Citations sur Vie de ma voisine (51)
Quand on les laisse libres, les enfants ont des tas d’idées, ils inventent, ils ont la capacité de s’opposer, ils reconnaissent l’autorité légitime. Ce n’est pas un credo, c’est Le résultat de dizaines d’années d’expérience, d’observations si nombreuses qu’on se demande comment il se fait que tant de personnes croient à la hiérarchie et à l’autorité.
Mais les humains sont ainsi faits qu’il n’entendent simplement pas ce qui les dérange.
La rencontre avec Jenny est très touchante, le voyage dans sa mémoire est formidable ! L'écriture de l'auteur est d'une grande finesse, rien de pesant comme dans certains ouvrages qui font oeuvre de "devoir de mémoire". Deux grandes âmes se sont rencontrées pour notre plus grand bonheur de lecteur.
Le communisme de guerre n'est qu'un autre nom pour dictature, pour violence. S'il faut supprimer la démocratie chaque fois qu'il y a du gros temps, jamais le peuple n'aura le pouvoir. (p.125)
Mais moi je mens aussi, remarque Jenny. J'écris des : on va bien, on mange bien, on dort bien, ne vous inquiétez pas. Je n'écris pas pour donner des nouvelles mais pour les rassurer.
(...)
Ils écrivent : tout va bien, soyez sages, et j'écris tout va bien, on vous attend. Notre profonde vérité : mentir. (p.107)
Pour d'obscures raisons de paresse, par goût pour la légèreté, je jette les objets et les papiers comme on déleste une montgolfière de ses sacs de sable pour ne pas s'écraser. (p.106-107)
Jenny se lève et elle glisse vers un placard où sont rangés les documents, les papiers, les coupures de journaux, les photocopies, les lettres, les dossiers.
Tu es une véritable archiviste, dis-je, songeant à mon grand-père qui classait ainsi les traces de nos vies, les dessins, les lettres, les bulletins, les photos. (p.106)
Ce voyage s’est imprimé dans sa mémoire comme un point lumineux qui servira à interpréter sa vie.
Il y a tout déjà : l’Allemagne nazie, la Pologne perdue, le judaïsme traditionnel qui la rejette et lui donne à observer le terrible destin des filles obéissantes.

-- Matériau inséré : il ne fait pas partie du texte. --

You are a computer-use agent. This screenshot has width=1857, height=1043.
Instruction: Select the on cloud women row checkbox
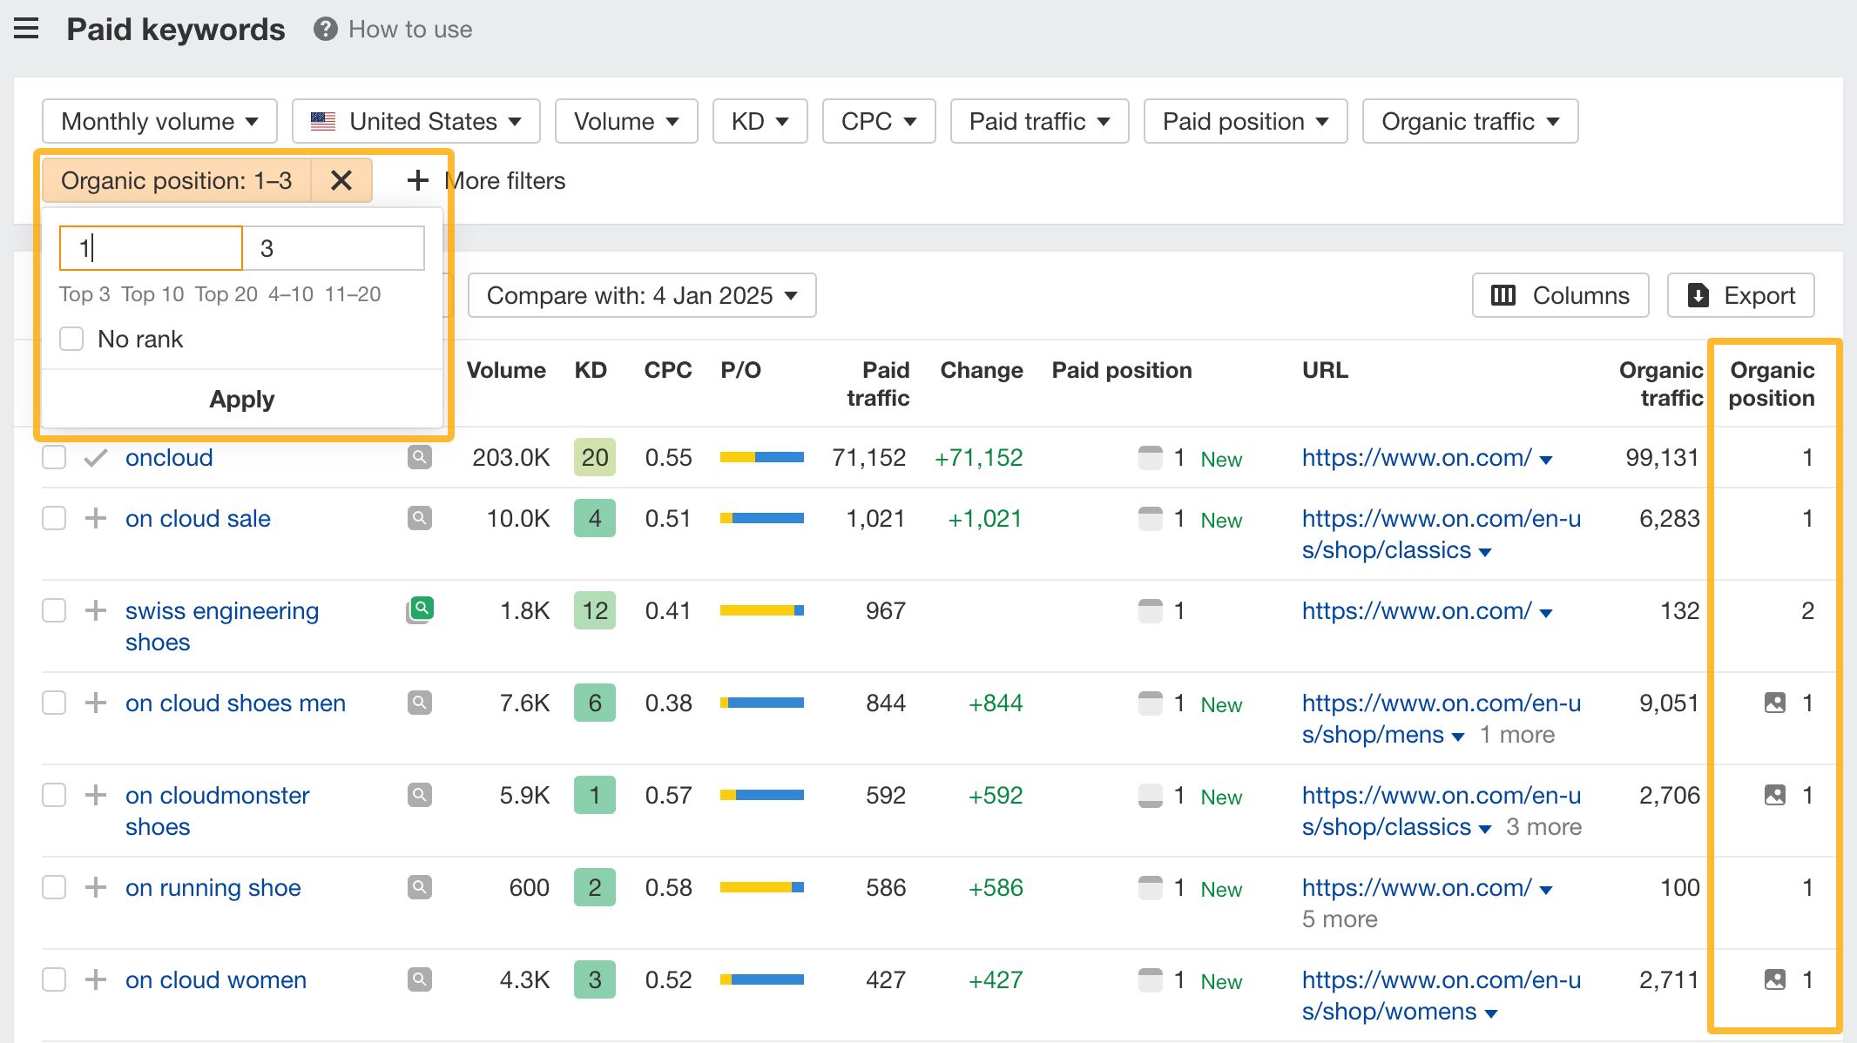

Son frère si agaçant, un type de sept ans qui joue avec les garçons catholiques de la rue pendant qu’elle s’ennuie, et qu’elle se sent mal comment savoir pourquoi. (p.54)
Les bonbons sont une chose importante dans la vie des enfants. (p.41)
En écoutant la voix lointaine de Léon Blum, en écoutant Jenny, je pense que les manifestations ont été le principal langage de résistance du cruel vingtième siècle.
Ont-elles été vaines, ont-elles fait leurs preuves ?
Elles incarnent, en 1934 comme en 1936, une manière de transformer les mots, les articles, les pétitions, les tracts en marée humaine.
Avoir une opinion sans prendre la peine de descendre dans la rue pour en témoigner s'apparenta longtemps à de la lâcheté. Les manifestations de rue étaient l'arme du peuple, le peuple en marche, la forme concrète de l'instinct populaire, la vague.
C'est Pessah pour les juifs, et pour tout le monde le jour du Souvenir des déportés. Nous ne nous joignons à aucune cérémonie. Jenny m'apporte une livre qui commence à peu près par ce vers : Mon souvenir des souvenirs s'égare.
Nous buvons un verre de thé. Elle me félicité, les impatiences se portent bien. J'ai probablement rencontré la première vraie pédagogue de ma vie.
Je plonge dans les souvenirs d'une autre que moi. J'imagine ce 16 juillet. J'essaie.
Une jeune fille est entièrement tendue vers sa mère. Celle-ci parle sans s'arrêter , pressée par le temps, puisqu'elle ne sait pas de combien de minutes elle dispose pour tout dire à sa fille, tout lui dire sur tout.